Exercise objective:
Below are some entries. Copy each line in them that holds "dimensions".

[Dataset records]

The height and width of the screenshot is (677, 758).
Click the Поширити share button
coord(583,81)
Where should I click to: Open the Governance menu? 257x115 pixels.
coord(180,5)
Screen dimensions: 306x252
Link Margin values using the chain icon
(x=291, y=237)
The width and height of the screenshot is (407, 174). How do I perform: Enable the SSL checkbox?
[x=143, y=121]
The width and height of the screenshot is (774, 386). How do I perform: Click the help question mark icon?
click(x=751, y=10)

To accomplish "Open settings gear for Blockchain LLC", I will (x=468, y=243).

==

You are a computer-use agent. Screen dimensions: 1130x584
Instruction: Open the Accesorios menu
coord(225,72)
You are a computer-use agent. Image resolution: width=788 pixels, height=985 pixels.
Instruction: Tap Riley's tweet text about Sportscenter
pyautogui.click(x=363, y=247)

Solution for this exercise:
Screen dimensions: 306x252
You are a computer-use agent. Screen dimensions: 1130x584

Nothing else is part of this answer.